6. Dit besluit wordt bekendgemaakt in het Publicatieblad van de Europese Unie.

Brussel, [datum]

…………

BIJLAGE

Diensten en functies die naar de EDEO worden overgebracht

1. Secretariaat-generaal van de Raad

2. Commissie (inclusief delegaties)

__________________

1 Voor het leesgemak zal in de toelichting de term "hoge vertegenwoordiger" worden gebruikt om alle functies te beslaan van de hoge vertegenwoordiger van de Unie voor het buitenlands en veiligheids­beleid, die ook de vice-voorzitter van de Europese Commissie is, zonder dat afbreuk wordt gedaan aan de specifieke verantwoordelijkheden van de respectieve functies die hij uitoefent.

1 Het financieringsinstrument voor ontwikkelingssamenwerking, het Europees Ontwikkelingsfonds, het Europees nabuurschaps- en partnerschapsinstrument en het financieringsinstrument voor de samen­werking met geïndustrialiseerde landen.

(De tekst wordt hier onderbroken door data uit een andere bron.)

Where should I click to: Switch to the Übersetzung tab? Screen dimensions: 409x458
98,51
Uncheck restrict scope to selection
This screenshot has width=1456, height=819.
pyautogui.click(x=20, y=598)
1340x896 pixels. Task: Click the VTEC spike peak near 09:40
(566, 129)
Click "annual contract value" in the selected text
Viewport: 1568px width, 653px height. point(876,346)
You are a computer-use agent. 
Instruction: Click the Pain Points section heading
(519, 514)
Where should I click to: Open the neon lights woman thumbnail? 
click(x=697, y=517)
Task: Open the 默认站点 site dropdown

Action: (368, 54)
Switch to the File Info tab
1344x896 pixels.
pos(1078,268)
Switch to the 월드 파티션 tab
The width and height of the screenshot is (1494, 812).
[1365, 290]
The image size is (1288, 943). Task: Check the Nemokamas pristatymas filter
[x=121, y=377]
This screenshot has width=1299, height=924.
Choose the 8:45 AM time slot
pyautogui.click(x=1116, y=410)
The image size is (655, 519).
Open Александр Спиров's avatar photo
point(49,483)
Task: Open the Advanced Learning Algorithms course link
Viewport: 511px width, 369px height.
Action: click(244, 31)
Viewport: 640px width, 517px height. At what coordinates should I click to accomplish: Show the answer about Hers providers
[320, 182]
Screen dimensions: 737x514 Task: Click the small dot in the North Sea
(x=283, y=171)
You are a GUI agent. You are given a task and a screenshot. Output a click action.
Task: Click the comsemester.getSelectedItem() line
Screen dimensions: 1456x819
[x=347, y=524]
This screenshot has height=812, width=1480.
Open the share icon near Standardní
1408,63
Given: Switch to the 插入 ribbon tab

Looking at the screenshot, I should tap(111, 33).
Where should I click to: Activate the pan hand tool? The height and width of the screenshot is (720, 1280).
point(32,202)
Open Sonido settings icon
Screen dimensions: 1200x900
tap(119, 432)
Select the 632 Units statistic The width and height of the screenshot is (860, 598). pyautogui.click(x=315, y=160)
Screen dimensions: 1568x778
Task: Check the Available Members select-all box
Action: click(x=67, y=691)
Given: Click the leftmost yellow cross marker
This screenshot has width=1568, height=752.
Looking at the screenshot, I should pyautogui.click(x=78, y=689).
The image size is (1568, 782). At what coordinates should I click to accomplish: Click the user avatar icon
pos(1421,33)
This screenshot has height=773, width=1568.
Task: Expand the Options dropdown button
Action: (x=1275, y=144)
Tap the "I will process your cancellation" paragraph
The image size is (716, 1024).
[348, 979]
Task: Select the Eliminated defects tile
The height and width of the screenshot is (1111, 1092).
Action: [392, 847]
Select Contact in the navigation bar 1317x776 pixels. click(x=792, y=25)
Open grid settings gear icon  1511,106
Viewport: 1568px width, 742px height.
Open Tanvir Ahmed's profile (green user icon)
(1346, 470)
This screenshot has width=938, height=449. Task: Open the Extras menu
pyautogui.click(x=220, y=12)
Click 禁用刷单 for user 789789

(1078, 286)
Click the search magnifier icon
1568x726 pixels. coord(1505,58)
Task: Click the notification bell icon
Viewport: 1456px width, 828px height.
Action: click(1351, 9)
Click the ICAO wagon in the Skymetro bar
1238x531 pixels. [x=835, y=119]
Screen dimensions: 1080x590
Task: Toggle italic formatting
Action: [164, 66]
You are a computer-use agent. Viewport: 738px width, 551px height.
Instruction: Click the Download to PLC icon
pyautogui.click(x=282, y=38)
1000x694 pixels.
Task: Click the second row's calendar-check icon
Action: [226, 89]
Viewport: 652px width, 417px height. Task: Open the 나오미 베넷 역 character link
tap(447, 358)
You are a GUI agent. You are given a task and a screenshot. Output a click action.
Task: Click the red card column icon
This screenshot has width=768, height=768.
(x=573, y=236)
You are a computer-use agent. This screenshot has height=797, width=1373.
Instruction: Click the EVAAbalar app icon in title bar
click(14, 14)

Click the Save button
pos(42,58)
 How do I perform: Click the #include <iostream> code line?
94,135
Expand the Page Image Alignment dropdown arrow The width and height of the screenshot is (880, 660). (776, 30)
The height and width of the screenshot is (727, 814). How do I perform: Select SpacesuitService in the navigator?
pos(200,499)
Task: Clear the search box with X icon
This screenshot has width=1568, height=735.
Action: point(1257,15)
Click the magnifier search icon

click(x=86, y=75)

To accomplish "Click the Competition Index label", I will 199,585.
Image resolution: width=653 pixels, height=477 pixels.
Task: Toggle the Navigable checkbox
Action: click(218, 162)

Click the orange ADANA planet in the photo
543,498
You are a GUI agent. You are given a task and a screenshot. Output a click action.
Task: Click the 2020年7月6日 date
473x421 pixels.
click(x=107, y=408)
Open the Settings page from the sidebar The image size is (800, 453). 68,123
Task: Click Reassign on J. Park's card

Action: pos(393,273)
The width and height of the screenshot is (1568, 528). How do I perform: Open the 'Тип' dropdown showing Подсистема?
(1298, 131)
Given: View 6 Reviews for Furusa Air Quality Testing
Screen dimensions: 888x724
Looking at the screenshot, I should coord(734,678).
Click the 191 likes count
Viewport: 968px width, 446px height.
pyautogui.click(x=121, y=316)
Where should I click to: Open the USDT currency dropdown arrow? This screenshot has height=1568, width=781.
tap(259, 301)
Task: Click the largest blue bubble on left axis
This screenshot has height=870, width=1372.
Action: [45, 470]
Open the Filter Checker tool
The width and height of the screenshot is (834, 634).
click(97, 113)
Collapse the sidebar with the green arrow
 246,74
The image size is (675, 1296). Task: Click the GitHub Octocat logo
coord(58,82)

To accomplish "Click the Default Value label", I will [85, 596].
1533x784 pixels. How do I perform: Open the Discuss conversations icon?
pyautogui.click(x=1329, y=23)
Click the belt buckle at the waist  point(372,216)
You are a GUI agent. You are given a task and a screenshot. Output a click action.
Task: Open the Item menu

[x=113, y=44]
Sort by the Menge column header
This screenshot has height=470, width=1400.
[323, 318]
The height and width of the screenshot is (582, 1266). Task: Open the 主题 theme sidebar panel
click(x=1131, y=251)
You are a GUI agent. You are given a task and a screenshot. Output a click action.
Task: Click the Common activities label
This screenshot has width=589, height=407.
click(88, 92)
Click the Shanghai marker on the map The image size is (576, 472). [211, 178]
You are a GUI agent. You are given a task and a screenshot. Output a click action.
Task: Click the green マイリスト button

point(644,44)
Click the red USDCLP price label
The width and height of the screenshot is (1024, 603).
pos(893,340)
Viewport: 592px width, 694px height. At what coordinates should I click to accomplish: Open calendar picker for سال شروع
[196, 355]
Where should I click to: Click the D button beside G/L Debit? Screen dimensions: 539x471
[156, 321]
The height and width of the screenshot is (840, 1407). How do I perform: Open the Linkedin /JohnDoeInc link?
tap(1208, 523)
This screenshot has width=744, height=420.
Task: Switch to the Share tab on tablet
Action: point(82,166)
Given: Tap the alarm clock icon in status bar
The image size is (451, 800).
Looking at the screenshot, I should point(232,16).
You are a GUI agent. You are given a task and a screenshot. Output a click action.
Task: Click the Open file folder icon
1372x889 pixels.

2 Het Europees instrument voor democratie en mensenrechten en het instrument voor samenwerking op het gebied van nucleaire veiligheid.

1 PB…

2 PB…

3 PB…

1 PB L 327 van 13.12.2007, blz. 10.

1 De Commissie zal daartoe een verklaring afleggen met als strekking dat aan de hoge vertegen­woordiger het nodige gezag zal worden verleend, met volledige inachtneming van het financieel reglement.